But the more men occupied themselves with the authority of the Bible, the less they took account of the content of the sacred book; for, indeed, authority demands finally nothing but respect and veneration. Medieval philosophy never stopped repeating that philosophy is only the handmaid of theology and always referred to biblical texts in its reasonings. And yet as competent a historian as Gilson is obliged to recognize that the medieval philosopher, when he read Scripture, could not fail to recall Aristotle's words about Homer, "The poets lie a great deal." Gilson also cites the words of Duns Scotus: "I believe, Lord, what your great prophet has said, but if it be possible, make me under-stand it." So the doctor subtilis, one of the greatest thinkers of the Middle Ages, speaks. When he hears the words, "Rise, take up your bed and go," he replies, "Give me my crutches that I may have something upon which to lean." And yet Duns Scotus surely knew the words of the Apostle, "Whatsoever is not of faith is sin," as well as the biblical account of the fall of the first man, who renounced faith in order to attain knowledge. But, just as later on in the case of Kant, there never occurred to him the thought of seeking in the biblical legend the "critique of reason," the critique of the knowledge which pure reason brings to man. Is it possible that knowledge leads to the biblical "you shall die" while faith leads to the tree of life? Who will dare admit such a "critique?"  The truth that knowledge is above faith, or that faith is only an imperfect kind of knowledge - is not this an "eternal truth," a truth to which Leibniz's words, "it not only constrains but also persuades," could be applied par excellence? This truth had already seduced the first man, and ever since, as Hegel very rightly says, the fruits of the tree of knowledge have become the source of philosophy for all time. The constraining truths of knowledge subdue and persuade men, while the free truth of revelation, which has not and does not seek any "sufficient reason," irritates men, just as experience irritates them. The faith which, according to Scripture, leads us to salvation and delivers us from sin introduces us, in our view, into the domain of the purely arbitrary, where human thought no longer has any possibility of orienting itself and where it cannot lean upon anything.
And even if the biblical "critique" of reason is right, even if knowledge, by introducing itself into being, leads inevitably to all the horrors of existence and to death - even then, the man who has once tasted the forbidden fruits will never consent to forget them and will not even have the power to do so. Such is the origin of Spinoza's rule: non ridere, non lugere, neque detestari, sed intelligere. To "understand" we must turn away from all the things to which our joys, our sadnesses, our hopes, our anxieties, and so on are bound. We must renounce the world and that which is in the world. "Constrained by the truth itself," Spinoza, following the example of antiquity and of the Middle Ages, turns away from the world created by God; everything that exists in the world is reduced for him to "wealth, honors and sensuality." Everything that exists in the world passes away, is condemned to disappear.

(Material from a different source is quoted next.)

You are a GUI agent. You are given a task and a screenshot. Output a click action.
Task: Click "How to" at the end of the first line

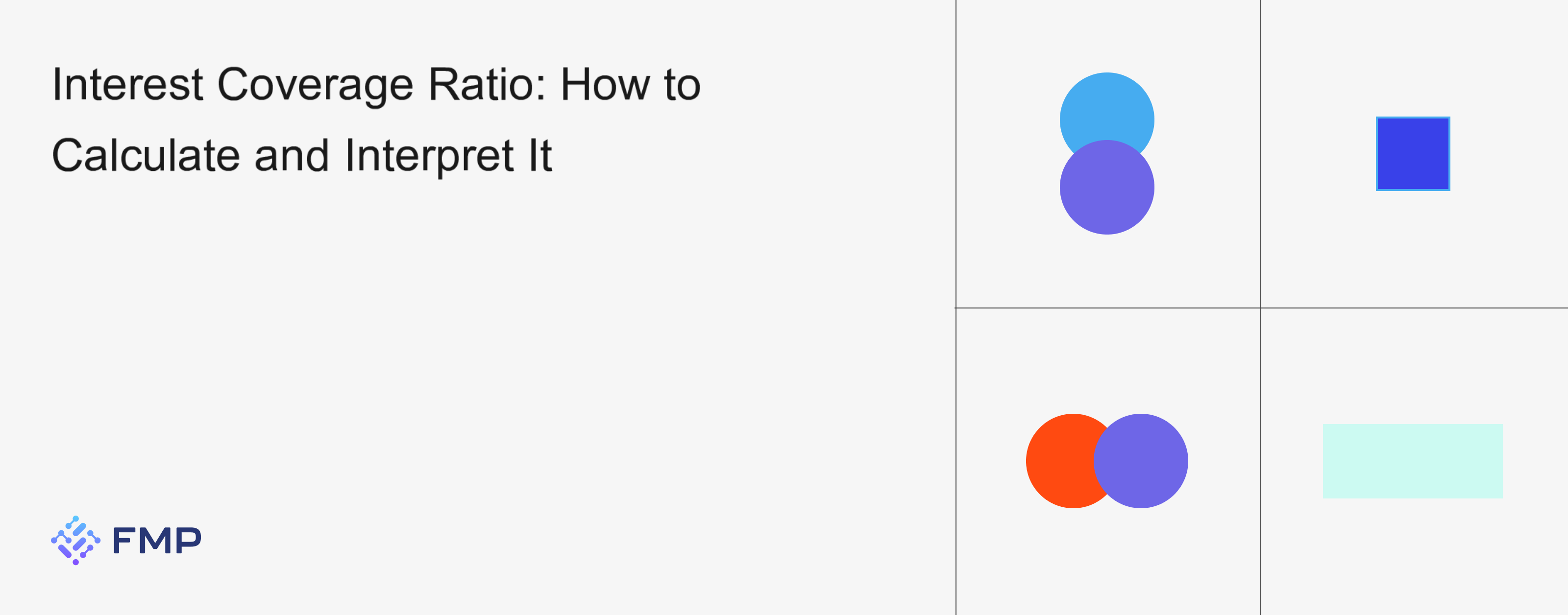click(x=631, y=85)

Is it worth the trouble to hold on to such a world? Were not the ancient and medieval philosophers, who preferred the ideal world created by human reason to the world created by God and who saw in the former the "greatest good" of man, right? Amor erga rem aeternam is the only thing that can be called "very good," that is, capable of justifying being in the eyes of man.

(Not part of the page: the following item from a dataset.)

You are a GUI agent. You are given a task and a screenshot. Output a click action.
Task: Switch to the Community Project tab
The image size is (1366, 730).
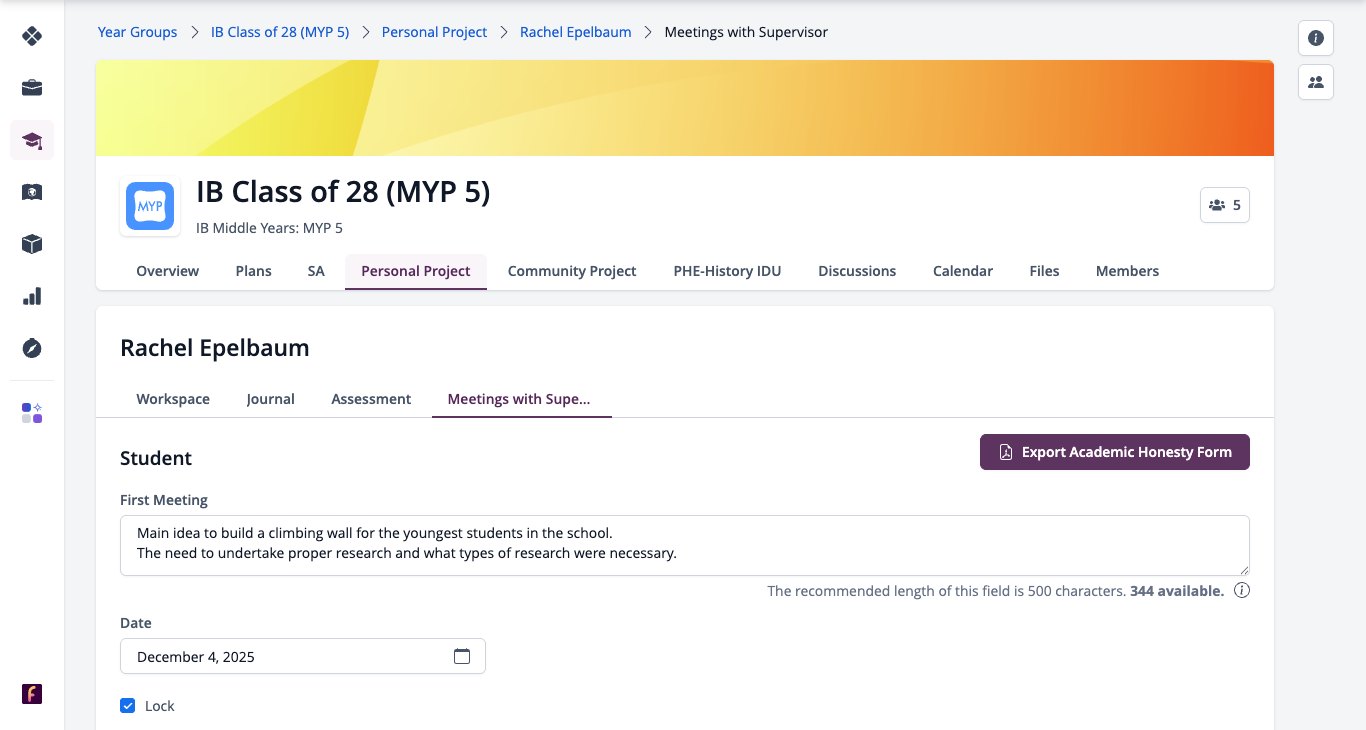572,271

There is then, on the one side, Socrates with his "knowledge" who has withdrawn into his ideal world and, on the other side, the biblical legend of the fall of the first man and the Apostle who interprets this legend by declaring that "whatsoever is not of faith is sin." The task which I have set for myself in this book, Athens and Jerusalem, consists in putting to proof the pretensions to the possession of truth which human reason or speculative philosophy make. Knowledge is not here recognized as the supreme goal of man. Knowledge does not justify being; on the contrary, it is from being that it must obtain its justification. Man wishes to think in the categories in which he lives, and not to live in the categories in which he has become accustomed to think: the tree of knowledge no longer chokes the tree of life.

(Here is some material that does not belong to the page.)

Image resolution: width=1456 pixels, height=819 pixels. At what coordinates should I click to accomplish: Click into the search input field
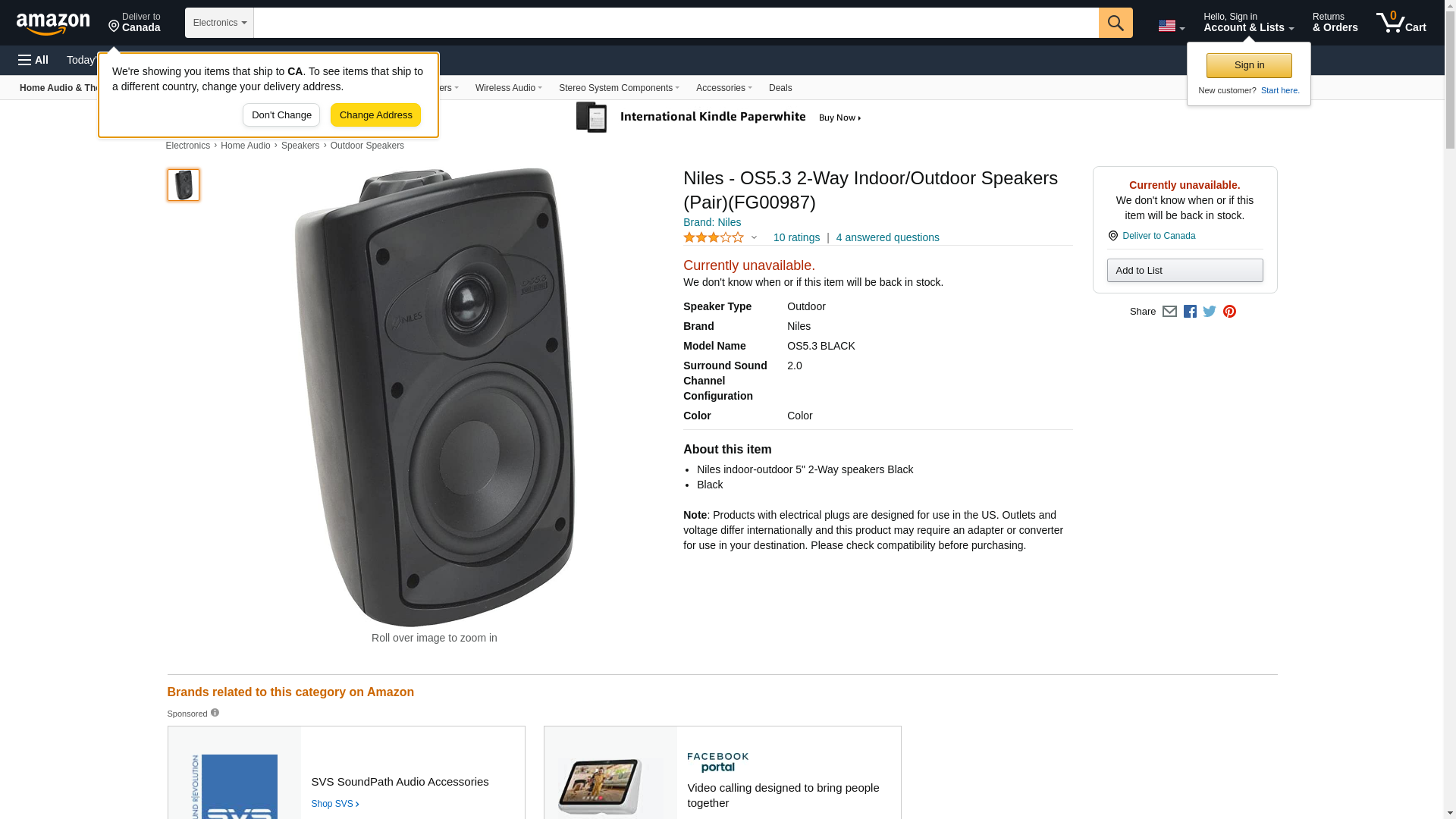click(x=675, y=23)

In the first part, "Parmenides in Chains" (ParmenidÍs desmŰtÍs), I try to show that, in pursuing knowledge, the great philosophers lost the most precious of the Creator's gifts - freedom; Parmenides was not a free man but one enchained. The second part, the most difficult, "In the Bull of Phalaris," reveals the indestructible bond between knowledge, as philosophy understands it, and the horrors of human existence. The immoralist Nietzsche glorifies unpitying cruelty and swears eternal fidelity to fate with all its ineluctabilities; and he rejoices and prides himself on the bargain of his submission to fate, forgetting his "beyond good and evil," his "will to power," and all that he had said about the fall of Socrates: the praises and threats of morality have seduced him also. In Kierkegaard mild Christianity loses its mildness and is impregnated with a ferocity which transforms it by ancient destiny - away from the moment where the "fact" has obtained the sovereign right of determining both the will of man and of the Creator. In the third part, "Concupiscentia Invincibilis," the fruitless efforts of the Middle Ages to reconcile the revealed truth of the Bible with the Hellenistic truth are dealt with. The fourth part, "On the Second Dimension of Thought," begins by assuming that the truths of reason perhaps constrain us but are far from always persuading us and that, consequently, the ridere, lugere, et detestari and the flere which flows from them not only do not find their solution in the intelligere but, when they attain a certain tension, enter into a struggle against the intelligere - a terrible, desperate struggle - and sometimes overthrow and destroy it. Philosophy is not a curious looking around, not Besinnung, but a great struggle.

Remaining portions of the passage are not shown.